Background In an intensive care unit (ICU), patients are frequently unable to take oral tablets and capsules due to invasive ventilation or sedation. Therefore medications are administered by nasogastric tube or jejunostomy. Moreover, it is to be expected that massive resection of the gastrointestinal tract will have consequences on the absorption of orally administered medication. Few data or guidelines are available to help physicians and nurses to prescribe and administer drugs to these patients.
Purpose To assess prescriptions and administrations of oral medications through jejunostomy or the nasogastric tube in surgical ICU.
Material and methods We conducted a prospective descriptive study between January and February 2017 among patients with stomy, or nasogastric tube and oral medications prescriptions. Medical data (type of surgical resection), prescription data (drugs) and administration data (modalities of preparation and administration) were collected in medical files and by nurses’ interviews by a clinical pharmacist student. Conformity of drugs administrations were assessed regarding preparation solvent, lack of simultaneous mix in the same syringe, administration by nasogastric tube or opening of capsules allowed.
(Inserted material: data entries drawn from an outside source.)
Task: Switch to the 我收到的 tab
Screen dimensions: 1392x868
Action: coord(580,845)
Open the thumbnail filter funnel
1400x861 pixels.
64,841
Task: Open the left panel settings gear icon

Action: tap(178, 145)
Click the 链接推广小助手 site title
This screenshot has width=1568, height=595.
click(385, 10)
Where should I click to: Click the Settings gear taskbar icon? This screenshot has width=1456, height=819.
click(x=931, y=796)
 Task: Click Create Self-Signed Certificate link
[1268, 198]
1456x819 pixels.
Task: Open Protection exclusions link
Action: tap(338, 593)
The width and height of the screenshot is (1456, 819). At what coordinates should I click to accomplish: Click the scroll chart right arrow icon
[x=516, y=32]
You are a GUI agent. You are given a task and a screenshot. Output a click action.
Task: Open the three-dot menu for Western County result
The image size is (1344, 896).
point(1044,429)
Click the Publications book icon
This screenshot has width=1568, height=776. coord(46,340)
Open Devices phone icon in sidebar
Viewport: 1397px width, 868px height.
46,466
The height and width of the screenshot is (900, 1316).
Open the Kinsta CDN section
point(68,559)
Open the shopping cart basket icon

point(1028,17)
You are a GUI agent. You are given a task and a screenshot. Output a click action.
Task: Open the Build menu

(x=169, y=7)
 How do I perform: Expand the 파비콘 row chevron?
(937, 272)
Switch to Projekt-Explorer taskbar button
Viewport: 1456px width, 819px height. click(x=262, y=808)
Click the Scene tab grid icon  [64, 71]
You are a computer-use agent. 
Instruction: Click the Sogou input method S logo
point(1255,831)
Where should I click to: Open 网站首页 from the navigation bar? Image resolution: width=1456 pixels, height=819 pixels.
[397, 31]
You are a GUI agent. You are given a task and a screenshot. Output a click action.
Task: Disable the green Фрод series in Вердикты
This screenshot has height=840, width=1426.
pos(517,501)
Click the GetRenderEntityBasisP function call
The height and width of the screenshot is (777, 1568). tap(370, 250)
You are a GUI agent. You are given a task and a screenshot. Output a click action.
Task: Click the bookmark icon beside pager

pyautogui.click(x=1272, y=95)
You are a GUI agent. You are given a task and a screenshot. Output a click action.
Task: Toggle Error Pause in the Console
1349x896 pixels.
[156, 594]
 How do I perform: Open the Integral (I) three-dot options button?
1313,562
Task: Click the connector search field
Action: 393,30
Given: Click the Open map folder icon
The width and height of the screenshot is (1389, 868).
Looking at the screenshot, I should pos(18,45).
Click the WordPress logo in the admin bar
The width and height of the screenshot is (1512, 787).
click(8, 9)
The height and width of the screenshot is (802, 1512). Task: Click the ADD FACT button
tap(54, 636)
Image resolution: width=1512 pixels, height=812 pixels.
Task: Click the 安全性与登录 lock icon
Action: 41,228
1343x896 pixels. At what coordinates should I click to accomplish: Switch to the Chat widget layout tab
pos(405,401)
Results Overall, 283 medications were studied for patients presenting an enteral feeding tube or a jejunostomy. Finally, nurses were interrogated about their administration practices for 82 medications to describe the usual process. Concerning the prescription, 18.3% (52/283) of the oral medications were prescribed without indications about specific administration routes (stomy, nasogastric tube or other) when it was necessary and considerations for the digestive resection. Modalities of drugs preparation (solvent) were never prescribed. Regarding administration, habits are very different according to nurses, medications were mainly solved before administration (99%, n=82/83), into sodium bicarbonate (98%, n=81/82). Within those medications, 39% (32/82) were simultaneously administered in the same syringe that was exposed to potential physico-chemical interactions, and could induce reduced efficiency or toxic metabolites. After analysis, 69.5% (n=57/82) of drugs administrations were found to be improper.
Conclusion This study highlights the importance of clear guidelines. After the survey, the pharmacists’ team propose administration guidelines. Hence, a pharmacist analyses orders, gives advice via a new individual summary sheet completed according to the patient’s gastrointestinal tract resection, examines the possibility of mashing the tablet or opening the capsules and available alternatives.